Even worse, frogs are not going alone. “Extinction rates among many other groups are approaching amphibian levels,” Kolbert continues to opine:

“It is estimated that one-third of all reef-building corals, a third of all fresh water mollusks, a third of sharks and rays, a quarter of all mammals, a fifth of all reptiles, and a sixth of all birds are headed toward oblivion.”

This explosive rate of extinction fundamentally undermines Darwin’s theory of evolution. Extinction is light-years faster than the production of any new kingdom, phylum, class, order, family, genus, or even new species. “Therefore the utter extinction of a group is generally,” Darwin had argued, “as we have seen, a slower process than its production.” After 150 years of investigation since the publication of The Origin of Species, the scientific evidence overwhelmingly contradicts Darwin’s naive theory of evolution.

Since January 2000, more than 500,000 species are estimated to have gone extinct. Conservation International estimates “some 5 to 50% of species are predicted to face extinction… between 2000 and 2050.”

The Center for Biological Diversity, estimates

“we’re now losing species at 1,000 to 10,000 times the background rate, with literally dozens going extinct every day.”

Darwin was wrong−again. The evidence in nature stands in stark contrast to Darwin’s antiquated theory, then & now. It is now increasingly obvious,

• Evolution, while once a theory in crisis, is now in crisis without a theory.

• Biological evolution exists only as a philosophy, not as a scientific fact.

8 Responses to “Extinction, Darwin Wrong Again”

  • I believe you are attributing a quote from “The Sixth Extinction” to Darwin. It was Elizabeth Kolbert who said, “…had to proceed at roughly the same rate. If anything, extinction had to occur more gradually” (p55), not Darwin.

    Darwin DID say, ““There is reason to believe that the extinction of a whole group of species is generally a slower process than their production.” He said it in the chapter on Extinction in On the Origin of Species, 6th ed. But note that he is talking about the extinction of “whole groups of species”, not individual species like the Great Auk. Besides, a few sentences later, he states that, “In some cases, however, the extermination of whole groups, as of ammonites, towards the close of the secondary period, has been wonderfully sudden.”

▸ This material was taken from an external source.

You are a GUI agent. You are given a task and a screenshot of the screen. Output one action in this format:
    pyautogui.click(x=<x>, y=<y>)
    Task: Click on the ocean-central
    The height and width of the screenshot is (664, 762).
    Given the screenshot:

    Presumably, since Darwin acknowledged that sometimes a group of species (roughly a genus) could suddenly go extinct, he would agree that sometimes an individual species, like the Great Auk could suddenly go extinct.

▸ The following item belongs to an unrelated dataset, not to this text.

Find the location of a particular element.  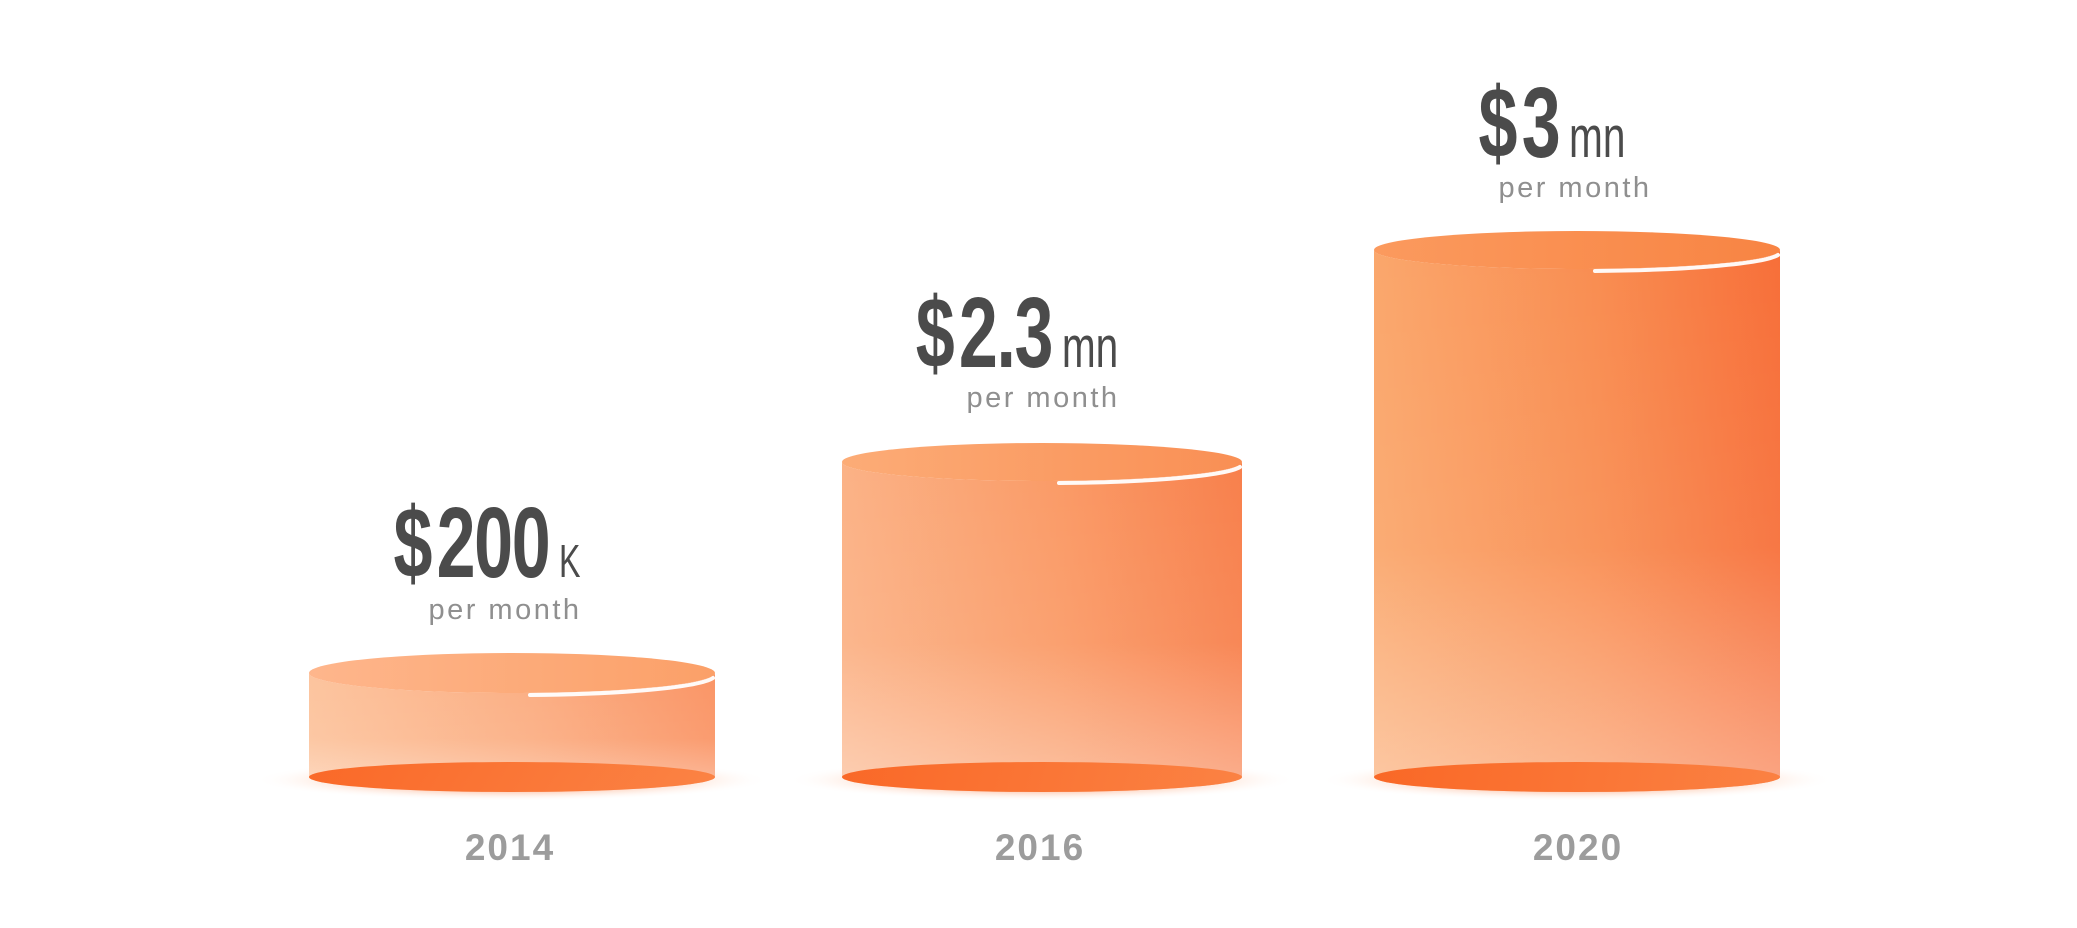

cylinder-base-disc-2016 is located at coordinates (1042, 777).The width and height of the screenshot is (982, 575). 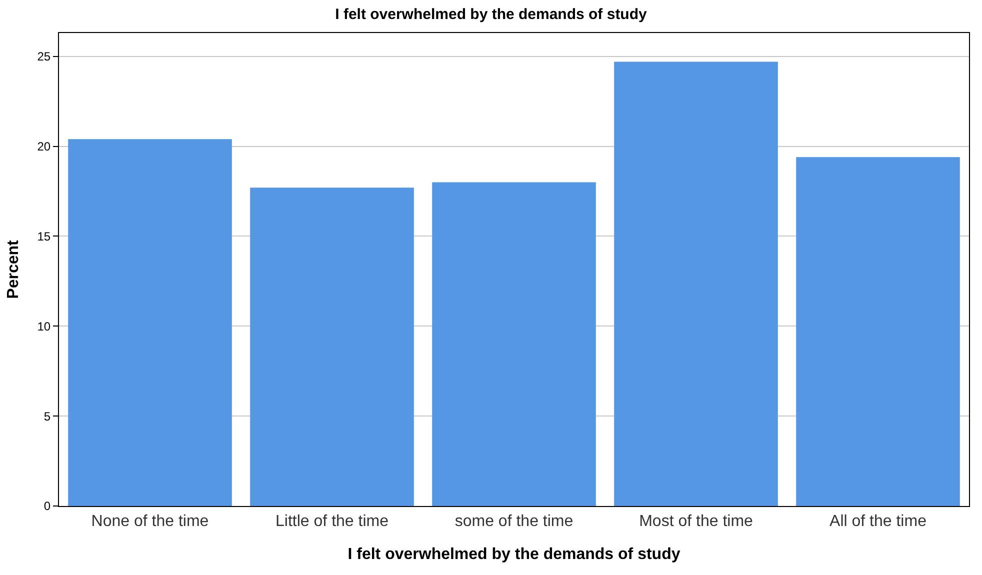 What do you see at coordinates (48, 506) in the screenshot?
I see `y-tick-label: 0` at bounding box center [48, 506].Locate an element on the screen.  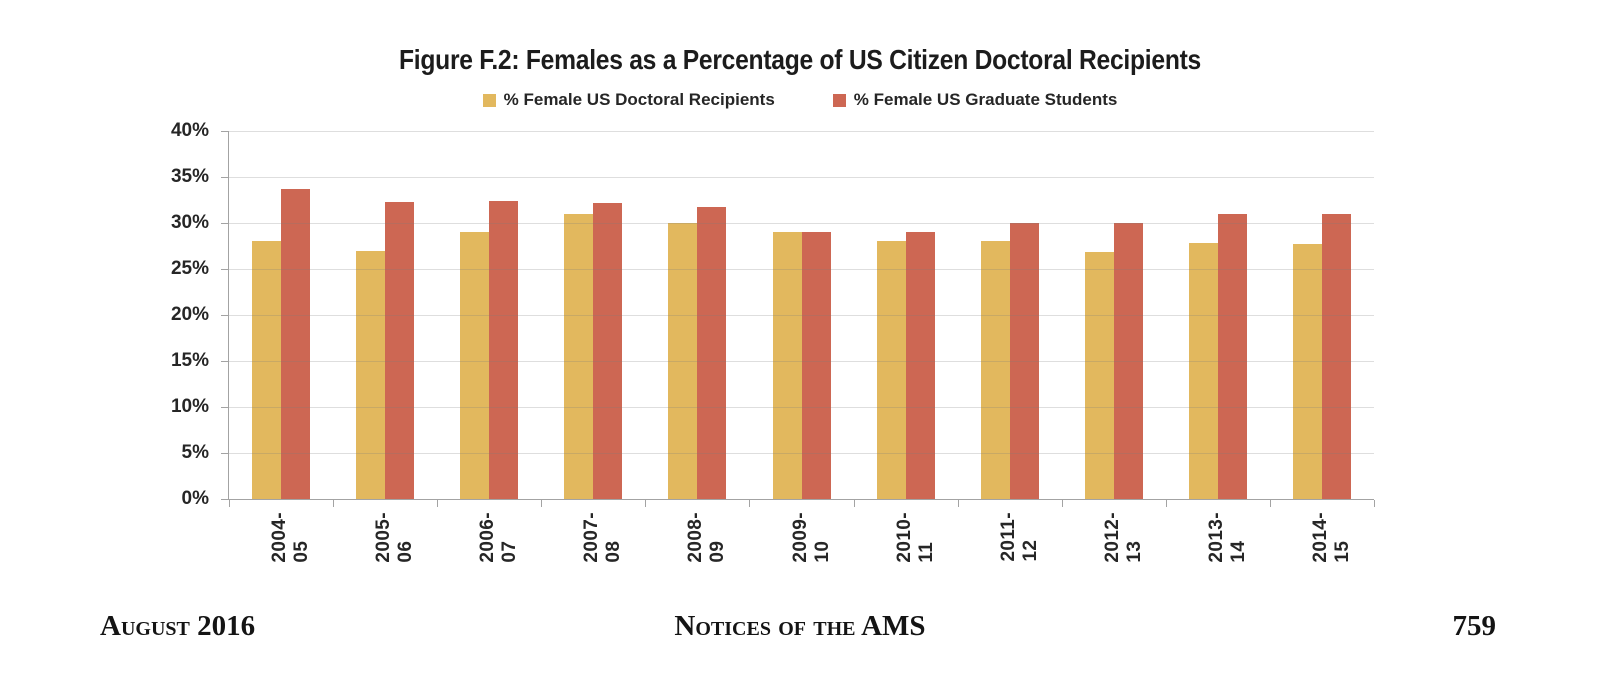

    For a more modern take on evolution and extinction, see “How the Red Queen Drives Terrestrial Mammals to Extinction” at http://bit.ly/1rPN3Wm .

  • Greetings!

    Appreciate your comments. Of the quote from Kolbert, that was her comment on what Darwin was theorizing. The statement has been removed to avoid confusion on who said what. While he did see the sudden “extermination” of ammonities – once, there are no references to the sudden extermination of the Great Auk – or any other species.

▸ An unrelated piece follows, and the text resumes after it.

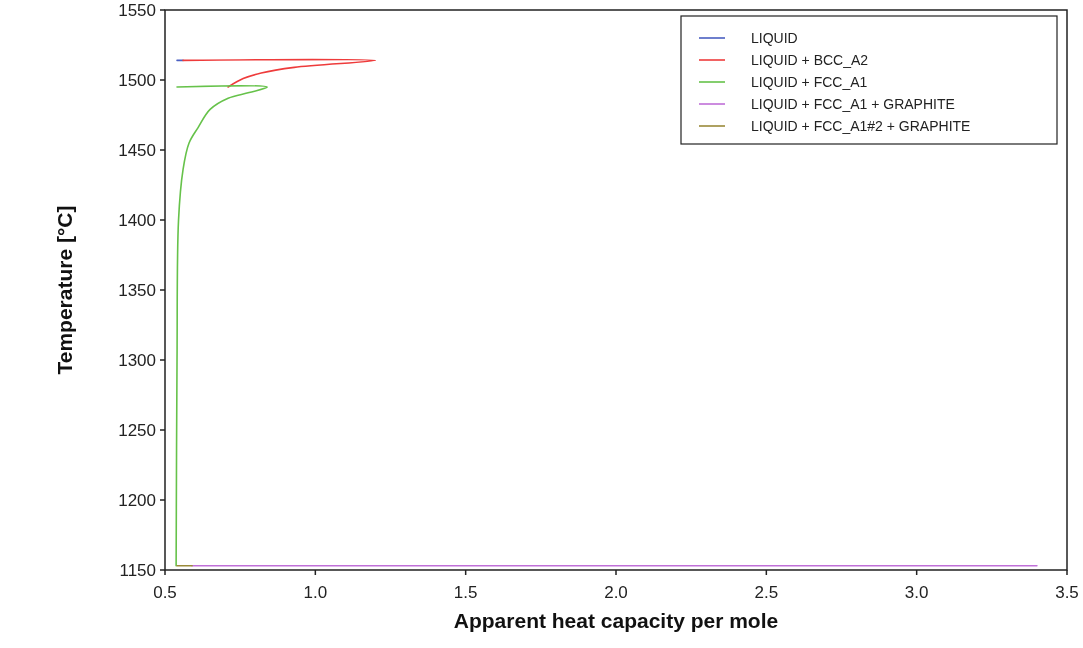  What do you see at coordinates (64, 290) in the screenshot?
I see `y-axis-title: Temperature [°C]` at bounding box center [64, 290].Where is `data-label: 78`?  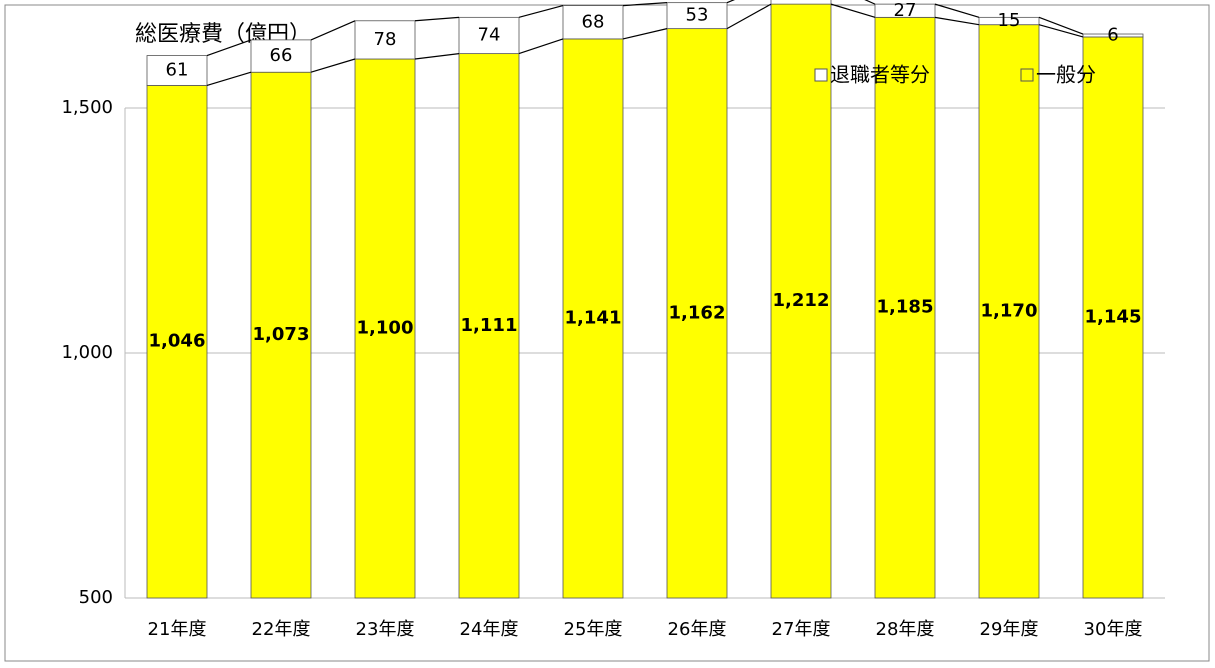 data-label: 78 is located at coordinates (386, 40).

    According to Darwin’s principle of Natura non facit saltum, production of new species must be a slow process with extinction envisioned as an even slower process. Unfortunately for Darwin, if the rate of elimination is faster than the rate of production, a net gain of species is mathematically impossible. That is why he was forced to argue the way he did.

  • David Denton:

    I enjoyed reading this. As a lay person interested in origins, I read your post with interest. However, it is hard for me to consider the facts themselves as credible when there are so many careless typos and grammatical errors in the writing. I gently suggest cleaning these up if you want to be taken seriously. That sounds really arrogant, and I don’t mean it to, but I can’t think of any other way to phrase it that sounds better.

  • Appreciate your kind comment and your frank criticism – on the other. My formal training focused on science – not grammar. Since Microsoft “Spelling & Grammar” did not identify any typos and grammar errors, any of your suggestions have would be appreciated.

  • Ruben:

    Typos? Grammatical errors? What part of “Darwin wrong again” is so hard to figure out?